▶ **本文**

シンボルツリーとともに未来へ向かってすくすくと育む/千葉市立本町小学校 西村安正校長先生


千葉市の中心街に建つ「千葉市立本町小学校」は、1873(明治6)年開校の伝統校。シンボルツリーの“一本杉”をはじめ長い歴史を物語る遺産が今に引き継がれ、校内は市街地の学校とは思えない落ち着いた雰囲気が漂っている。数々の指定・表彰を受けてきた研究校としても全国トップレベルの実績を有する同校は地域や保護者が寄せる信頼も絶大だ。今年校長に赴任された西村先生に、同校ならではの教育活動や千葉エリアの魅力について伺った。

西村安正校長先生
西村安正校長先生

明治開校の歴史を持つ市内の伝統校

――貴校の歴史や概要について教えてください。

西村先生:学校制度が整った1873(明治6)年開校の千葉市内で最も古い学校のひとつで、今年でちょうど創立145周年を迎えました。現在の千葉神社にあたる妙見寺を仮校舎に「池田小学校」として開校し、その後何度か校名を変更して、1947(昭和22)年の新学制で「千葉市立本町小学校」となって今に至っています。1960(昭和40)年代には公立の小学校では珍しく、子どもたちは私服ではなく制服で通っていたそうです。歴史がある学校なので、親子3代で通っていらっしゃるご家庭も多く、様々な場面で「私の母校です」と伺うことがあります。

▶ **課題内容**
本町小学校を紹介する本文から、「西村先生:学校制度が整った1」から「です」と伺うことがあります。」までの部分を一字一句違えずに書き写してください。

▶ **提供データ**

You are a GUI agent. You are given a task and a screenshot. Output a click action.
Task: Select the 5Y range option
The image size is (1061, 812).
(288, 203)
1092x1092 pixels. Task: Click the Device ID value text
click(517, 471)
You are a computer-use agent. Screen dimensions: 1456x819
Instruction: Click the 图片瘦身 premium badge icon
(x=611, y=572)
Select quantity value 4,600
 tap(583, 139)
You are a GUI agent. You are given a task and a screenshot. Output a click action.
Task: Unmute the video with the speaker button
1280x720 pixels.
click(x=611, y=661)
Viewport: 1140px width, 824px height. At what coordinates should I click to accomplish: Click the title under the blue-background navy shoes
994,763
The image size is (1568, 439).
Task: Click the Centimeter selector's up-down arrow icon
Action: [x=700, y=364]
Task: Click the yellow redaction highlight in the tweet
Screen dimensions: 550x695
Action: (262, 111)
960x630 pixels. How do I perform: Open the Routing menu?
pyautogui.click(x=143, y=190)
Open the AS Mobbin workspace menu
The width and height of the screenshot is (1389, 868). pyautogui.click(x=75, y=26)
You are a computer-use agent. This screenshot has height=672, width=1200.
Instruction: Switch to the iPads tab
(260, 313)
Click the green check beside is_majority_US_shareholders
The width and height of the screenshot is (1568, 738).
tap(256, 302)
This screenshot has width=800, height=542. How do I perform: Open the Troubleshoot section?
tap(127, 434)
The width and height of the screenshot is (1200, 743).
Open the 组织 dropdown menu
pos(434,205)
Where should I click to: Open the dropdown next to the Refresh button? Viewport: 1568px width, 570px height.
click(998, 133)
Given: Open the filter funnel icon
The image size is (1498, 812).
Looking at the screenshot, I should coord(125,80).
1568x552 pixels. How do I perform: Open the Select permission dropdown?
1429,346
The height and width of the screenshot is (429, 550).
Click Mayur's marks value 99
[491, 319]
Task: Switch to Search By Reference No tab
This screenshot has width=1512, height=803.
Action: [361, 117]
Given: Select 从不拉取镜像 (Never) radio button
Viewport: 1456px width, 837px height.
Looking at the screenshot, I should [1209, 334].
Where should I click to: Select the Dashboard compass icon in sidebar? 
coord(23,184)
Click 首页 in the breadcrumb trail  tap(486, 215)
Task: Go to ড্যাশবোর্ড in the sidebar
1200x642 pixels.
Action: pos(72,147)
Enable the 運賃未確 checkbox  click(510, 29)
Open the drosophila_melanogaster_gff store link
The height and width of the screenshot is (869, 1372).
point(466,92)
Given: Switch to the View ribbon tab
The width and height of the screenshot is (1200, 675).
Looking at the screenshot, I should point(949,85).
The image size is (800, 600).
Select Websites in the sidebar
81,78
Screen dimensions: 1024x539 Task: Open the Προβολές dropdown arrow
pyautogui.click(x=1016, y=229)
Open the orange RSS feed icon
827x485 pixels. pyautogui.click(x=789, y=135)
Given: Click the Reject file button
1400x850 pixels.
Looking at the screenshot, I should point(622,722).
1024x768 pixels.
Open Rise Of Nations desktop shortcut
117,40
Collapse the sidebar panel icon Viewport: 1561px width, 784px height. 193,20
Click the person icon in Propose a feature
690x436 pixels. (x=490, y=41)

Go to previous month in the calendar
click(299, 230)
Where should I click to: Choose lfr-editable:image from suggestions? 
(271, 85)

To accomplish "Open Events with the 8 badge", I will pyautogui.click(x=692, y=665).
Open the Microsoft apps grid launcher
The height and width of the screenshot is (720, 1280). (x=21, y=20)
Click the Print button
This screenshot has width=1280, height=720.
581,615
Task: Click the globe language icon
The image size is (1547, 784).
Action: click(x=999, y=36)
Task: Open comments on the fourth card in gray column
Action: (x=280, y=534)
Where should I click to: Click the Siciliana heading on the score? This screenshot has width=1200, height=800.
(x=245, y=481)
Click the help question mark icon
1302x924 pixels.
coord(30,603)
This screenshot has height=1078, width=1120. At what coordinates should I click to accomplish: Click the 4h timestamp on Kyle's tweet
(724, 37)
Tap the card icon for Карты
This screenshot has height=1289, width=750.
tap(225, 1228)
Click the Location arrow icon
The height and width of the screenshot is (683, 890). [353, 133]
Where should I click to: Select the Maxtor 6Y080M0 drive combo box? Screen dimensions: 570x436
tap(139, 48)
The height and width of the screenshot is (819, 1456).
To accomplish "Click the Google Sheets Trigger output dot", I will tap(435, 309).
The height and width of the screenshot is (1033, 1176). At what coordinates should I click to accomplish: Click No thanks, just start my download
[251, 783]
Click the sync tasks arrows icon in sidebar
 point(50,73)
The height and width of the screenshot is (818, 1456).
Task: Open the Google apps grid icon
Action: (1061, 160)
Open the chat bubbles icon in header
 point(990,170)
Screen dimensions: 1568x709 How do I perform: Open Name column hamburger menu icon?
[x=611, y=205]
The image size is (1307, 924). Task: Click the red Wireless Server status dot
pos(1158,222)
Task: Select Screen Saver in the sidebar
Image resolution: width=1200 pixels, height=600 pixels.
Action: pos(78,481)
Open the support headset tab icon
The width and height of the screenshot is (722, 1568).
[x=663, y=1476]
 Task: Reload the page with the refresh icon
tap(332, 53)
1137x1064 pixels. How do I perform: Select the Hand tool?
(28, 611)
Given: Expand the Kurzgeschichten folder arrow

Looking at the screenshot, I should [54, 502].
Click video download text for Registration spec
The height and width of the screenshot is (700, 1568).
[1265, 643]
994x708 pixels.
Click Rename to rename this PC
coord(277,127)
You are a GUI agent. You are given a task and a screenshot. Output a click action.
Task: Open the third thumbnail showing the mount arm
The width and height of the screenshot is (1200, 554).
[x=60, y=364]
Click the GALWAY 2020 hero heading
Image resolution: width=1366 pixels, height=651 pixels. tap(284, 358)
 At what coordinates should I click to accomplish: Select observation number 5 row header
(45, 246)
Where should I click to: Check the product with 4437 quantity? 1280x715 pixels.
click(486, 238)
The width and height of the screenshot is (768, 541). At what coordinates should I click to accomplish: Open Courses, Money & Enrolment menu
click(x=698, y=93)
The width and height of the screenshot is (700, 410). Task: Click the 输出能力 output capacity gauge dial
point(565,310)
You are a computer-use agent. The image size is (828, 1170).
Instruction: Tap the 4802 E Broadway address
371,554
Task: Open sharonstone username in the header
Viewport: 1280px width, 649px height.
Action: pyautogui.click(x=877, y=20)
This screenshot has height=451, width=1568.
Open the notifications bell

▶ **解答**
西村先生:学校制度が整った1873(明治6)年開校の千葉市内で最も古い学校のひとつで、今年でちょうど創立145周年を迎えました。現在の千葉神社にあたる妙見寺を仮校舎に「池田小学校」として開校し、その後何度か校名を変更して、1947(昭和22)年の新学制で「千葉市立本町小学校」となって今に至っています。1960(昭和40)年代には公立の小学校では珍しく、子どもたちは私服ではなく制服で通っていたそうです。歴史がある学校なので、親子3代で通っていらっしゃるご家庭も多く、様々な場面で「私の母校です」と伺うことがあります。